Obviously more good schools do matter. But that does not remove the access dilemma, since some schools will always be better than others. That’s why the idea of pupil premium, giving more money to schools in poor areas, is a good one. But how big should it be? Too small and it will be ineffectual. Too large and Cameron will be accused of a “war on the middle class.” The group most likely to feel aggrieved are the lower-to-mid-middle classes, who will neither benefit from measures aimed at the poorest, nor have the resources of the upper middle class.
A lottery for places in the best schools to inhibit selection by house price is more equitable. But Cameron doesn’t like the sound of that either. Instead his government would close bad schools, facilitate new ones and take it from there. But even Gove now sounds cautious about how long will be needed to show real results—and all that in the midst of the spending squeeze.
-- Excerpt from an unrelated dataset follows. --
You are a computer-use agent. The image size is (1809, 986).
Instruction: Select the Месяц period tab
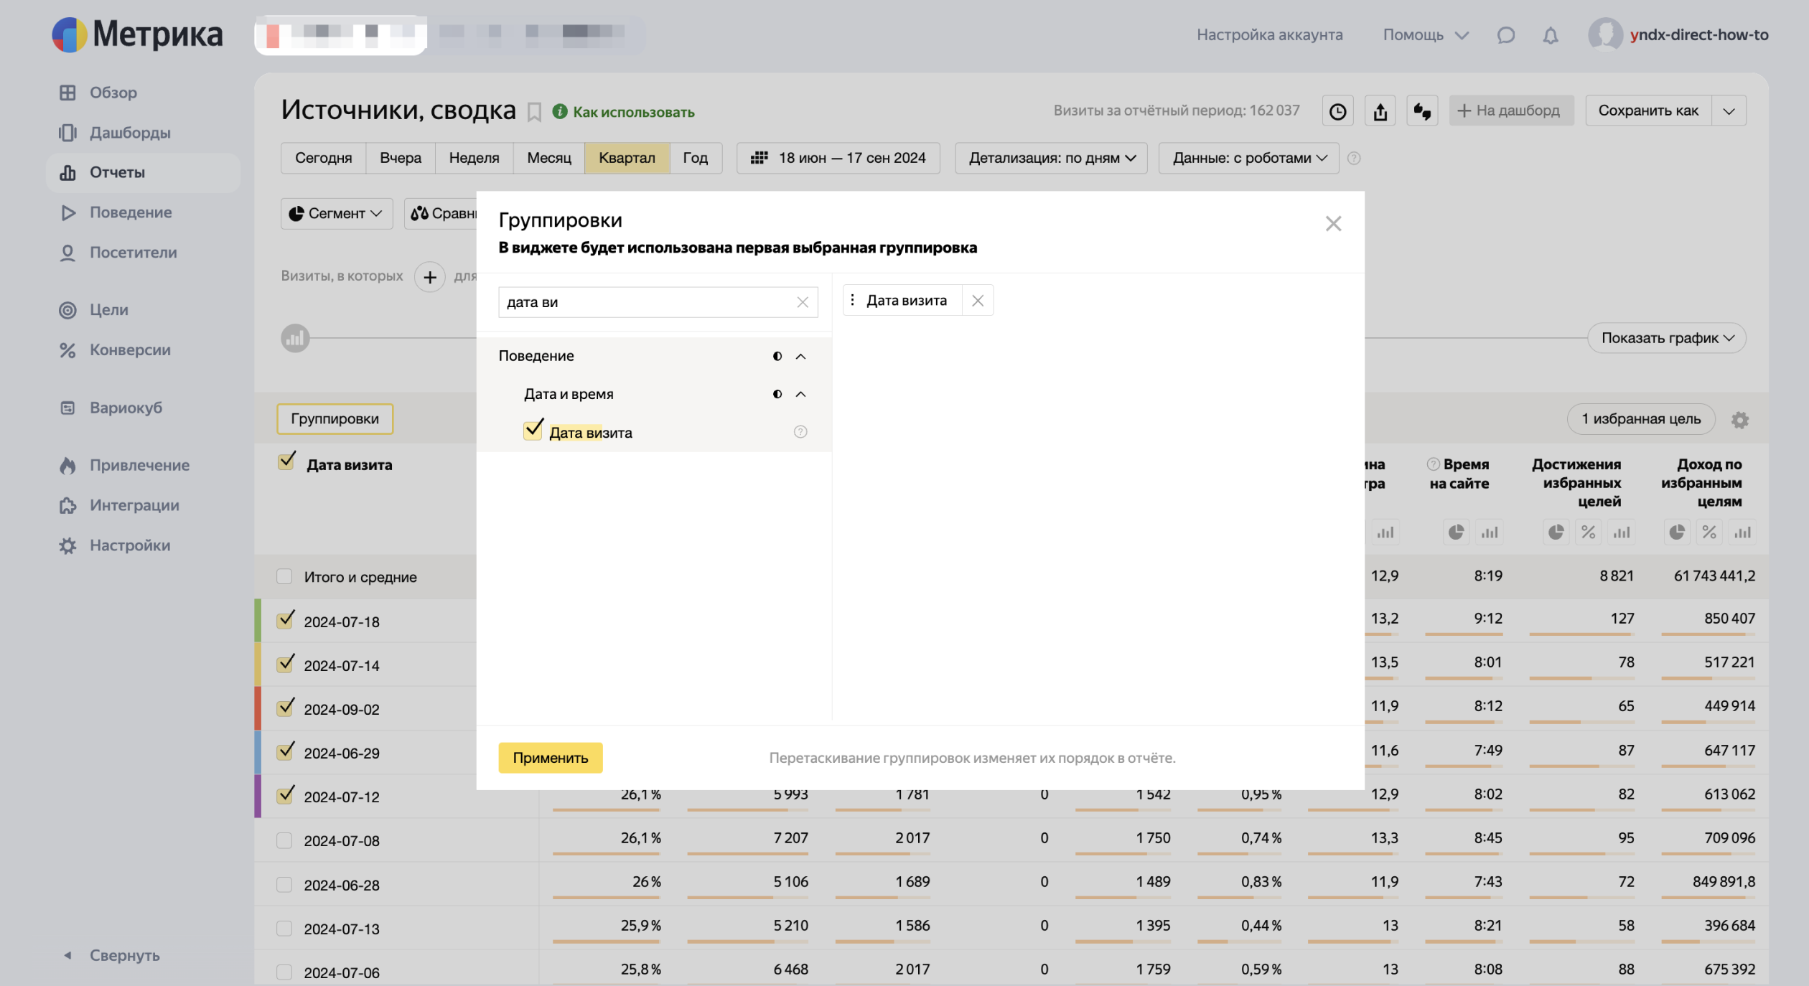coord(548,158)
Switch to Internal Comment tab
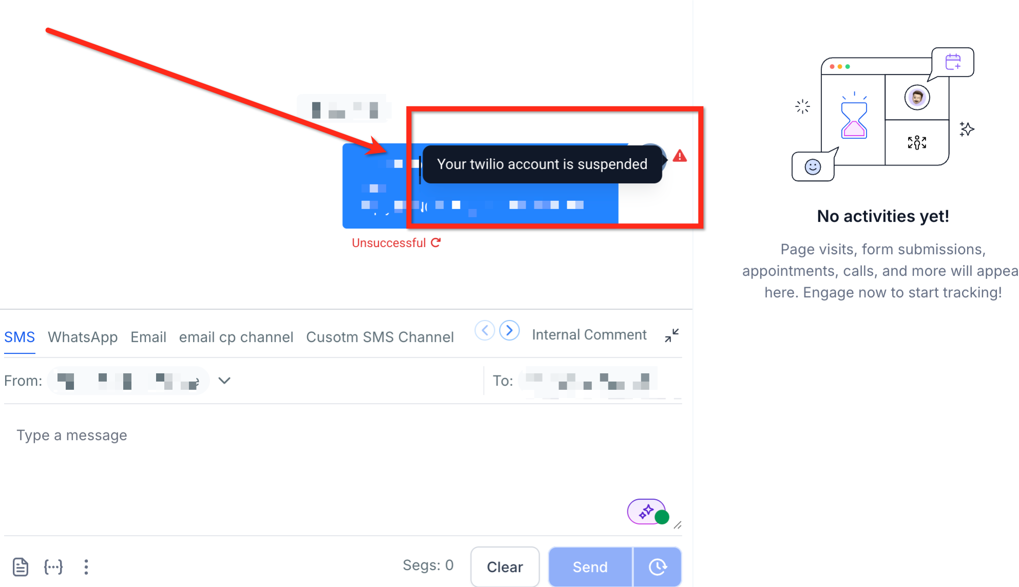1019x587 pixels. click(x=589, y=335)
The next problem, and the part senior Conservatives do not wish to dwell on: how far should universities be made responsible for ensuring, to adapt Thomas Jefferson, that a few more geniuses are “raked from the rubble”? Labour used tuition fee rises to pressure universities into helping those from less privileged homes. Tories are more likely to cry “leave the universities alone.” So what is the Cameronian instinct on giving treasured places to state school kids with lower grades than a private competitor? “Not my problem,” is one response: universities should not be accountable for how they run admissions. Alas that sits awkwardly with a view of social mobility as a “social responsibility,” as the socially responsible Cameron once put it.
I wonder if those around him share this view. George Osborne is privately more dubious about how much a party of the right should claim to determine such major trends beyond a decent education system and curing welfare dependency. Gove is focused on the minutiae of schools reform. David Willetts isn’t rocking the boat on universities, though if he stays in his brief he will oversee big rises in fees, raising questions about how to help poorer applicants. Oh, and the eternal renegade David Davis insists grammar schools would do the trick—and most of his party agrees with him.
Today’s Conservatives have got to grips with their reputation for not caring about the poor, with a serious body of policy work to show for it. Social mobility is another progressive crusade they want to make their own, with some justification. But when it comes to working out how to pursue it in any detail, don’t be surprised it they’re strangely busy doing something else.